Short exercise
Revise the rows starting with the line that contains "Click the 'Daten beim Kanal' page title" and going on through the line that contains "Action: tap(103, 63)", replacing "undo" with "redo" and leaving everything else unchanged. Give back only those lines.

Supplied entries
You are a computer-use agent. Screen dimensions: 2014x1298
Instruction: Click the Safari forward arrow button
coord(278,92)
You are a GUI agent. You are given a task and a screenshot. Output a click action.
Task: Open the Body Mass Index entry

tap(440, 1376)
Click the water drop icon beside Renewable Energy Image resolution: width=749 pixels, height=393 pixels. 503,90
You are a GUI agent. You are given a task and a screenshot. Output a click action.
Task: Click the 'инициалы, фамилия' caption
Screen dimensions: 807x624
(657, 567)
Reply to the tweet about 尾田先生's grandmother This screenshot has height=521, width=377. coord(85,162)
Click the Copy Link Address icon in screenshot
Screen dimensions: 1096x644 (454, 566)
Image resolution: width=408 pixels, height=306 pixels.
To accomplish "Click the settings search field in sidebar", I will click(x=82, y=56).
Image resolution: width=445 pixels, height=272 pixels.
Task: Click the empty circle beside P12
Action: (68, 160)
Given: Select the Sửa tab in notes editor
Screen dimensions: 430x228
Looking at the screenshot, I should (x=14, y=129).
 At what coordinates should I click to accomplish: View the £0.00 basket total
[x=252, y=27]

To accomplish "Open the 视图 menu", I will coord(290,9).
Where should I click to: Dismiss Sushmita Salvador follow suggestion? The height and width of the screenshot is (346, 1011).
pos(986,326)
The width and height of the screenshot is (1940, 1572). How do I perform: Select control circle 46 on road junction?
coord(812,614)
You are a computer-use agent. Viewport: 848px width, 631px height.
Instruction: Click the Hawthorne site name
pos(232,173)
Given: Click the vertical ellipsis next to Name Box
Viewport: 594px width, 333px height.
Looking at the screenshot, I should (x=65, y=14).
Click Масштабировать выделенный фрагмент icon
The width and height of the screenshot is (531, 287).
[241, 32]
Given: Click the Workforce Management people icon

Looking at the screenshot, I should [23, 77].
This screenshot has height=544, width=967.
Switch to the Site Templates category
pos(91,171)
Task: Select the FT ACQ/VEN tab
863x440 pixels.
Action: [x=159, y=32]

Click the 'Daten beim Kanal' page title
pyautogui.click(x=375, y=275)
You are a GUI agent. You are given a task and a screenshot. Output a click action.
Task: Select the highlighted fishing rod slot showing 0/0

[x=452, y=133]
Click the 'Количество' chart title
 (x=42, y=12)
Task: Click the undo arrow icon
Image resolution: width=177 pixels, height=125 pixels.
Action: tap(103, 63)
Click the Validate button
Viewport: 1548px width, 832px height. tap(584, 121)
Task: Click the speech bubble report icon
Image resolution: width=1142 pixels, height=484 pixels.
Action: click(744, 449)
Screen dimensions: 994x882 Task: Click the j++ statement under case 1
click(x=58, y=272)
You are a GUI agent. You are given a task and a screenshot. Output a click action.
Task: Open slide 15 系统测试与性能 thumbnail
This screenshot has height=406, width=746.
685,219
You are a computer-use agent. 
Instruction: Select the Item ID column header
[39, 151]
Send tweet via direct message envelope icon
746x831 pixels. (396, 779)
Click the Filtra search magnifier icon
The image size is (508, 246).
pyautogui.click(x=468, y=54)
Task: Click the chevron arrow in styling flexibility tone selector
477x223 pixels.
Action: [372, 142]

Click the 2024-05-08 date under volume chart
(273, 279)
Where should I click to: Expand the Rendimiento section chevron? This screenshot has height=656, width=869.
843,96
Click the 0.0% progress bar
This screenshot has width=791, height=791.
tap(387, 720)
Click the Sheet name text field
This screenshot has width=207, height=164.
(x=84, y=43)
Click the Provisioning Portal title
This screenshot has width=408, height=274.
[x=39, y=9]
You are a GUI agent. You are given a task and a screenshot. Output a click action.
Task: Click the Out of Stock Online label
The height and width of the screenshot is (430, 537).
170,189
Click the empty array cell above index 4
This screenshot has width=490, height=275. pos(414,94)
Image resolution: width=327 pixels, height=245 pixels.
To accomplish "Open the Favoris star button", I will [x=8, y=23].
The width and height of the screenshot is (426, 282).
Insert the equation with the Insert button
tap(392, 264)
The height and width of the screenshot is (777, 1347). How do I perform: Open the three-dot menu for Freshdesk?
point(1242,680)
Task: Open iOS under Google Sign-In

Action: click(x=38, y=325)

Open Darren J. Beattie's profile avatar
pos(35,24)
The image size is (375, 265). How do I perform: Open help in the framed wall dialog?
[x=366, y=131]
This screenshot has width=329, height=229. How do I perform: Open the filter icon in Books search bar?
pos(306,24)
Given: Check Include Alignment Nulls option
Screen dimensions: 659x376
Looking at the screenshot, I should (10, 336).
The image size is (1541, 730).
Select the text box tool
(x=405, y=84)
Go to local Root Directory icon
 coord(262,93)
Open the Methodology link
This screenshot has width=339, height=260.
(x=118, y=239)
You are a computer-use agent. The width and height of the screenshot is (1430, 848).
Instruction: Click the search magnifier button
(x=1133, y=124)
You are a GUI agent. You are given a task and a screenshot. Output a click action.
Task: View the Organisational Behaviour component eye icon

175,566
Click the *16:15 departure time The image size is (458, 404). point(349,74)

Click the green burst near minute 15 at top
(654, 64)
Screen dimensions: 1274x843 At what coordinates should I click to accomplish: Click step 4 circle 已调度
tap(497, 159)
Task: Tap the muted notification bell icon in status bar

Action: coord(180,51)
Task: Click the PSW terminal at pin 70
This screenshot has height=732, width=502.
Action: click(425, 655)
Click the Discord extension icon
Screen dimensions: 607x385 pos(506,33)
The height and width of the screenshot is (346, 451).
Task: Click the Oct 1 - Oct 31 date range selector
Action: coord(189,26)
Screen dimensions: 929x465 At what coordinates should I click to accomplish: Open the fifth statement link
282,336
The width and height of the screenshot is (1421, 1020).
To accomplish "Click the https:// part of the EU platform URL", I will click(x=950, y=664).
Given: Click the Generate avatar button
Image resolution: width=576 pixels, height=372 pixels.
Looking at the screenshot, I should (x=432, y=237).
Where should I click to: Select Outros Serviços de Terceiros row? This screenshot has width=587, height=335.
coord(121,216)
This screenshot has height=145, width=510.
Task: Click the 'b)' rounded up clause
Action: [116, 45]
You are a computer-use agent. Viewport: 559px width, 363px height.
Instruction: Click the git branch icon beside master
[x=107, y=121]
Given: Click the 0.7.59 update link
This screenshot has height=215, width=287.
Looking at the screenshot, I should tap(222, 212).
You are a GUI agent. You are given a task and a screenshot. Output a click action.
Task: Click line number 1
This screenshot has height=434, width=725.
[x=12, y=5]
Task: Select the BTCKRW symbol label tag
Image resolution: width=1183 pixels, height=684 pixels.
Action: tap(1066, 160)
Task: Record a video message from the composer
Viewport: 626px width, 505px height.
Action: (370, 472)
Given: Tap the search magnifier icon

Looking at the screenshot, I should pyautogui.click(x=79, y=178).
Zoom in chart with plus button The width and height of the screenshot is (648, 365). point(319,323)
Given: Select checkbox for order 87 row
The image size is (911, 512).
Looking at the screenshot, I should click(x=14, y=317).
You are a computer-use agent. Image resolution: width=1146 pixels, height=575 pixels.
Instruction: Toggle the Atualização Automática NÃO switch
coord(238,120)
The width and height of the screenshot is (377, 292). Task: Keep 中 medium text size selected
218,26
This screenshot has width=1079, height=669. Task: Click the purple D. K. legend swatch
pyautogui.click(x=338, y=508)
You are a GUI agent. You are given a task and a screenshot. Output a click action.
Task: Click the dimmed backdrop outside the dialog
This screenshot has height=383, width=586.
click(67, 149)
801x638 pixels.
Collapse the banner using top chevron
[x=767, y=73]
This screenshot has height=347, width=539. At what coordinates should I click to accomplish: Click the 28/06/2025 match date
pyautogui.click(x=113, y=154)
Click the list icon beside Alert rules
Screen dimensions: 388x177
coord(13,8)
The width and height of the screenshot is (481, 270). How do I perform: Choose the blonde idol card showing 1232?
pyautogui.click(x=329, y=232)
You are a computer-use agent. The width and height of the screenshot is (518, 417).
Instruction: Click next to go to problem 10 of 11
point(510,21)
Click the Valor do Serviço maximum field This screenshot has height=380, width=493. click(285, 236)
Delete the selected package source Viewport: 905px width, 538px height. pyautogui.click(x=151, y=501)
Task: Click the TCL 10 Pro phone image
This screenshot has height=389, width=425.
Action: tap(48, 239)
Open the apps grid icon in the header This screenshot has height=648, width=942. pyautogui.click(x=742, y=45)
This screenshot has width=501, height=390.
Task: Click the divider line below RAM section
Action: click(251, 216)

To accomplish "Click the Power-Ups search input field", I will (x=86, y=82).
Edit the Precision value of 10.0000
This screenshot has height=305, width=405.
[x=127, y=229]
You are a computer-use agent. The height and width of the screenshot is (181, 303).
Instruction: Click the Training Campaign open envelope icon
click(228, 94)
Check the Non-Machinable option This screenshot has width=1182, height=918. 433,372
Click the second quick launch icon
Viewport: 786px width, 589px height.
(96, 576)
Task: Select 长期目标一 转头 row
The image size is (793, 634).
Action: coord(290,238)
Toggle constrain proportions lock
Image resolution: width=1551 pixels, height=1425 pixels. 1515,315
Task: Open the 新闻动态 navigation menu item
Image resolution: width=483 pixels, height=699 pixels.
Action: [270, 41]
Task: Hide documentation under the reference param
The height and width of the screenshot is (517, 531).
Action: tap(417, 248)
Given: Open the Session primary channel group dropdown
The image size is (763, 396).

Output for this exercise
Click the 'Daten beim Kanal' page title
pyautogui.click(x=375, y=275)
You are a GUI agent. You are given a task and a screenshot. Output a click action.
Task: Select the highlighted fishing rod slot showing 0/0

[x=452, y=133]
Click the 'Количество' chart title
 (x=42, y=12)
Task: Click the redo arrow icon
Image resolution: width=177 pixels, height=125 pixels.
Action: tap(103, 63)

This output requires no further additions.